##### DATASET EXCERPTS
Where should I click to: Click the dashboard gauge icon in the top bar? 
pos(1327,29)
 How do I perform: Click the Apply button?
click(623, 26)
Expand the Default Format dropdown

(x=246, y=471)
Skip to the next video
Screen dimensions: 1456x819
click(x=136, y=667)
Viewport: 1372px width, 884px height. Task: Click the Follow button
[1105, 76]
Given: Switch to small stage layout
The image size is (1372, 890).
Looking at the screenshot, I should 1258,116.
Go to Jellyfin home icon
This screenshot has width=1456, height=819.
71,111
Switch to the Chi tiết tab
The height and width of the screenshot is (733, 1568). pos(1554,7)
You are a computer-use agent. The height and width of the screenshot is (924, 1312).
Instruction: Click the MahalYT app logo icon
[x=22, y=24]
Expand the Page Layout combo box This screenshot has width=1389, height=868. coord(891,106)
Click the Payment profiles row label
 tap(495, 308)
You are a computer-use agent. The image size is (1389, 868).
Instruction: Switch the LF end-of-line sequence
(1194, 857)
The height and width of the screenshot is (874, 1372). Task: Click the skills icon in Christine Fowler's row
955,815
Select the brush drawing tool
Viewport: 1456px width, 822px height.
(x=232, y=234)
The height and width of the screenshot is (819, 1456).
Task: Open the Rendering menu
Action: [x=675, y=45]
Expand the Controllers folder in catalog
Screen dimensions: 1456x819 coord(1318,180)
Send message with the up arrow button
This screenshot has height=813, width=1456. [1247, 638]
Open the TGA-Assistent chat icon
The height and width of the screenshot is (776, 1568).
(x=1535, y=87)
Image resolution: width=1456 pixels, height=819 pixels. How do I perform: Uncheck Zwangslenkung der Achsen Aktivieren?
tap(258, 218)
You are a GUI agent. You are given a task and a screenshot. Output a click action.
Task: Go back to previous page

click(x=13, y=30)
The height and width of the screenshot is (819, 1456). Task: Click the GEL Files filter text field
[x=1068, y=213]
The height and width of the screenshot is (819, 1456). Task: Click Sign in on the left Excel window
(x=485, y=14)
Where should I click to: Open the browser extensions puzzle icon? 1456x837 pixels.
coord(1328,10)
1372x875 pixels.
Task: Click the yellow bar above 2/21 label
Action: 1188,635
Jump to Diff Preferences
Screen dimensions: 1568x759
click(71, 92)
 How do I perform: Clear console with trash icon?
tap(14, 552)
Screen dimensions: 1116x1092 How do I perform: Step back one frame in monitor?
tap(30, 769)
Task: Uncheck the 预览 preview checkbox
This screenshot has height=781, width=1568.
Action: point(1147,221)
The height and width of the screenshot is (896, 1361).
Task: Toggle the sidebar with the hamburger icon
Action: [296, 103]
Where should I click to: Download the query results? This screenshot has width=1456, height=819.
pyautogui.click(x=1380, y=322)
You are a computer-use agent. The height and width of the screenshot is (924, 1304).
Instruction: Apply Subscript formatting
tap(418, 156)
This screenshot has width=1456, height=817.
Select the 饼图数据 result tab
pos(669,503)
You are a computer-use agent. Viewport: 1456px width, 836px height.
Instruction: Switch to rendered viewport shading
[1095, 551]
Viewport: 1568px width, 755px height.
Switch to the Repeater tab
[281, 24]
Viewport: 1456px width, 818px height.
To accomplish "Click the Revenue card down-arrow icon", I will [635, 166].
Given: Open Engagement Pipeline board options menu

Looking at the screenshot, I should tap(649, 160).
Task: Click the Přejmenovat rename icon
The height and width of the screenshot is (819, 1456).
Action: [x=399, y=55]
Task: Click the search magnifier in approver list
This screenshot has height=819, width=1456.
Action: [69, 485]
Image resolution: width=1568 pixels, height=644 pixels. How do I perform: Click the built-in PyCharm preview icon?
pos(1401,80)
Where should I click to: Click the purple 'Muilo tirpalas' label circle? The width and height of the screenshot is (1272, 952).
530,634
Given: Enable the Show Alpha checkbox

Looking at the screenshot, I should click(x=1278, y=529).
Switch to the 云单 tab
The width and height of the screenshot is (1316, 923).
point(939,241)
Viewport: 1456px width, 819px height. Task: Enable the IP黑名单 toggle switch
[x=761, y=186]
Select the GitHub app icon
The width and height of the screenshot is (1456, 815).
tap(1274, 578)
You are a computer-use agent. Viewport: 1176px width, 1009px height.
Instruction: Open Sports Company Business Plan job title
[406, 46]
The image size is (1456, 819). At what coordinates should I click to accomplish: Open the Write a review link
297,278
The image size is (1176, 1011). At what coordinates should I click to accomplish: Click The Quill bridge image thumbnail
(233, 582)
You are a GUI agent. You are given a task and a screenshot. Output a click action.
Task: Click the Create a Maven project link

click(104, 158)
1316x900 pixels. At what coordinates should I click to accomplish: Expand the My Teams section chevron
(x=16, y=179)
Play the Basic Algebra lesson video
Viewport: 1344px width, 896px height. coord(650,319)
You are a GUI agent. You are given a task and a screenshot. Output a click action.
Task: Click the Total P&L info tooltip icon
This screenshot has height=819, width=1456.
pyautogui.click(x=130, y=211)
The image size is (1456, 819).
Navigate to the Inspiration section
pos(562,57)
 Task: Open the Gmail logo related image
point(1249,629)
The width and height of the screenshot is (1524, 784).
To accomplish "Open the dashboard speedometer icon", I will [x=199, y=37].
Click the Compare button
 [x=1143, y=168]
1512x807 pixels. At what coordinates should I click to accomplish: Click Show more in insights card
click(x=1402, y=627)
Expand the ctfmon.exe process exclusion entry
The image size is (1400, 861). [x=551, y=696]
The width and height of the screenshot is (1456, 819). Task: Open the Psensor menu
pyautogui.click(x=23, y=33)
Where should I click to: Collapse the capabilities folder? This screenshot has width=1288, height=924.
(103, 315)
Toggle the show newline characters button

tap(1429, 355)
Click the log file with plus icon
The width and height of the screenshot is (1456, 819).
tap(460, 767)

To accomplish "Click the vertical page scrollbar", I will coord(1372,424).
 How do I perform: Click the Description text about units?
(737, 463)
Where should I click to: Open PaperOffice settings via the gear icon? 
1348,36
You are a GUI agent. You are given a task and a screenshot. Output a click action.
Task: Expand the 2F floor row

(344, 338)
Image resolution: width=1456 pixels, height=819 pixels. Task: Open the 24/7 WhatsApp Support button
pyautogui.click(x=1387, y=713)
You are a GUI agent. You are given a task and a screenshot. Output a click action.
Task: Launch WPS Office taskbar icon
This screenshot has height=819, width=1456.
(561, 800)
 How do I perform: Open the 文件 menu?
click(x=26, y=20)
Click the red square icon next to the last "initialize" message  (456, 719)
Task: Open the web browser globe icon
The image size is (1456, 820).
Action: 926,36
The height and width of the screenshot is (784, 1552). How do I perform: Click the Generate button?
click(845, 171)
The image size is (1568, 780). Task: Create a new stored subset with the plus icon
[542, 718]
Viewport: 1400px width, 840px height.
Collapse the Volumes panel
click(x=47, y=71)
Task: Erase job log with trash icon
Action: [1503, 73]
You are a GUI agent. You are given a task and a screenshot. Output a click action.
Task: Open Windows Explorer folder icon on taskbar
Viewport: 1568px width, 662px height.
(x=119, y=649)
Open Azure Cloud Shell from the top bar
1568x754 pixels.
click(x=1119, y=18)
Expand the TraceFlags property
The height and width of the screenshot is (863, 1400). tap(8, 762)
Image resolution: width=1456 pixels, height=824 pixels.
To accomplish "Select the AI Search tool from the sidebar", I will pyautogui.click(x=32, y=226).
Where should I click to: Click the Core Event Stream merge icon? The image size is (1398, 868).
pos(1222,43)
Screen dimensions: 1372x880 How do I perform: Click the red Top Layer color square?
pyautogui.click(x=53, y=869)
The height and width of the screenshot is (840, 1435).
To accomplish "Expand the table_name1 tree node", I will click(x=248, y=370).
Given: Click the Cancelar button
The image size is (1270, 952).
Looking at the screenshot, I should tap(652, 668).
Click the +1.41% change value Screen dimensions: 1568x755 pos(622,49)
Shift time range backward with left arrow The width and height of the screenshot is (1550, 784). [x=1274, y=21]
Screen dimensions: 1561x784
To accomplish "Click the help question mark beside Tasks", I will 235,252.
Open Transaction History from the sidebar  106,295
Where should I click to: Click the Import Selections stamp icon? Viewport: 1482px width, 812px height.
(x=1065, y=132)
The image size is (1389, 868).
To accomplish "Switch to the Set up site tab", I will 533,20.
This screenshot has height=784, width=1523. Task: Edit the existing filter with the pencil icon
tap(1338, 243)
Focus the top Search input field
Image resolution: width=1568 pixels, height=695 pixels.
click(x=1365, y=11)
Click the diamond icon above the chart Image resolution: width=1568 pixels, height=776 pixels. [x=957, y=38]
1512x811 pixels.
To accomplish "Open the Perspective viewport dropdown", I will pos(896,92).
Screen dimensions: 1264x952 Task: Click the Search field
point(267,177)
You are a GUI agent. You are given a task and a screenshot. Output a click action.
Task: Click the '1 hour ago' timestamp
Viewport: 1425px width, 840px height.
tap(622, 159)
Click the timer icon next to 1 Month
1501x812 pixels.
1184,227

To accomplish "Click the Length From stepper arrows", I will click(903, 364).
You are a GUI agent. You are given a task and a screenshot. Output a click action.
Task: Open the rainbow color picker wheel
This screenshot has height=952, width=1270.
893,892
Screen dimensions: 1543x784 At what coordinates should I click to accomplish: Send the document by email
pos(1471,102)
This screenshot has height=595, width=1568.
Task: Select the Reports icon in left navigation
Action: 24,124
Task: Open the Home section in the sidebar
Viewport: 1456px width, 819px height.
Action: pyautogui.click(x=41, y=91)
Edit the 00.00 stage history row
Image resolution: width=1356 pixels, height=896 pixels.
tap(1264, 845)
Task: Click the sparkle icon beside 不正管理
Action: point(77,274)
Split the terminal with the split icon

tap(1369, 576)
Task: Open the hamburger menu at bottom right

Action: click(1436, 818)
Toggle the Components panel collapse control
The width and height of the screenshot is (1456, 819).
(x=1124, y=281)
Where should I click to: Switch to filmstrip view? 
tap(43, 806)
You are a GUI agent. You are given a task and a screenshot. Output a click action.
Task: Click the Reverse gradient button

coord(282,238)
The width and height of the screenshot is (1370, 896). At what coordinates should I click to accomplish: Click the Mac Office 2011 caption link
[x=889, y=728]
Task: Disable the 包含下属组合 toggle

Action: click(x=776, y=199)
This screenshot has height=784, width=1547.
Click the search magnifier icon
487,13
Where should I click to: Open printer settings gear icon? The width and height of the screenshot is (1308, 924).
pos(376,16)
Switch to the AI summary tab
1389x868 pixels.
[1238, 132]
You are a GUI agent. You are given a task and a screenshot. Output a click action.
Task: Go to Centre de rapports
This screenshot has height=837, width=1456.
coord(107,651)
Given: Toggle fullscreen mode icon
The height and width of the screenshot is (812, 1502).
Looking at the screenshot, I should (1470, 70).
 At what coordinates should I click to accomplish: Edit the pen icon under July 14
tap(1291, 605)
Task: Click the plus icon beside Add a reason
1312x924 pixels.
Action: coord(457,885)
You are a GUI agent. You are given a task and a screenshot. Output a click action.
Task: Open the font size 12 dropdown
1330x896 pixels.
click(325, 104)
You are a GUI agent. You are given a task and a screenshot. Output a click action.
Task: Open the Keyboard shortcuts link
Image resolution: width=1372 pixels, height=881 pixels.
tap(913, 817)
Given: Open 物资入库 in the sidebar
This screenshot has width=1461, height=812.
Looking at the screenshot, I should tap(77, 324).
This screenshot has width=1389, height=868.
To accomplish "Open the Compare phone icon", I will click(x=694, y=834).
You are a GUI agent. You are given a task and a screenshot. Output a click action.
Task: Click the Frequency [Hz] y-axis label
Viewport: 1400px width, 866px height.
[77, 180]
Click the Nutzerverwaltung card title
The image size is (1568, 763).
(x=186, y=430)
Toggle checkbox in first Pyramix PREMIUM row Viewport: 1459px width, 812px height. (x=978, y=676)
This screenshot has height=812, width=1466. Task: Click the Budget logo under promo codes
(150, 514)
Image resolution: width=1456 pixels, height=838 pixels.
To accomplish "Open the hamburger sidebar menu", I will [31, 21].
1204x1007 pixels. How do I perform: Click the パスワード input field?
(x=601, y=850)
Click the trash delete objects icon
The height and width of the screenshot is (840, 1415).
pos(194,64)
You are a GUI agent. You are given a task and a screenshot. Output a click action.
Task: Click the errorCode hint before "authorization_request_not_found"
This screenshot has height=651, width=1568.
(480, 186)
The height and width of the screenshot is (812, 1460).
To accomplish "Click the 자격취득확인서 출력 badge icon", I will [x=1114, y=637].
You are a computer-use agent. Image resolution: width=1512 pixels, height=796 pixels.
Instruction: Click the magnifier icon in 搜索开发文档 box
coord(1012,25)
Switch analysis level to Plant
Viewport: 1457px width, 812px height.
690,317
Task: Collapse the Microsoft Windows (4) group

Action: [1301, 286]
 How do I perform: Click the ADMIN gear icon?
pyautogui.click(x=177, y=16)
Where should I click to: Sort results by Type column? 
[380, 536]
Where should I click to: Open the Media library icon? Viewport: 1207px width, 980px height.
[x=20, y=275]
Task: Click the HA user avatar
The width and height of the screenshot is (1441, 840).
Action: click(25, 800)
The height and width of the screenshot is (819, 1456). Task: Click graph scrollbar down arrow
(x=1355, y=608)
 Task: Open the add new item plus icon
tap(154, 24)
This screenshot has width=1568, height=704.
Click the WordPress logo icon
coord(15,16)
##########
Write out, from the lines above, only those from the line with "Task: Open the Home section in the sidebar" to the line with "Toggle the Components panel collapse control", exactly as given, including the first and the last.

** ANSWER SECTION **
Task: Open the Home section in the sidebar
Viewport: 1456px width, 819px height.
Action: pyautogui.click(x=41, y=91)
Edit the 00.00 stage history row
Image resolution: width=1356 pixels, height=896 pixels.
tap(1264, 845)
Task: Click the sparkle icon beside 不正管理
Action: point(77,274)
Split the terminal with the split icon

tap(1369, 576)
Task: Open the hamburger menu at bottom right

Action: click(1436, 818)
Toggle the Components panel collapse control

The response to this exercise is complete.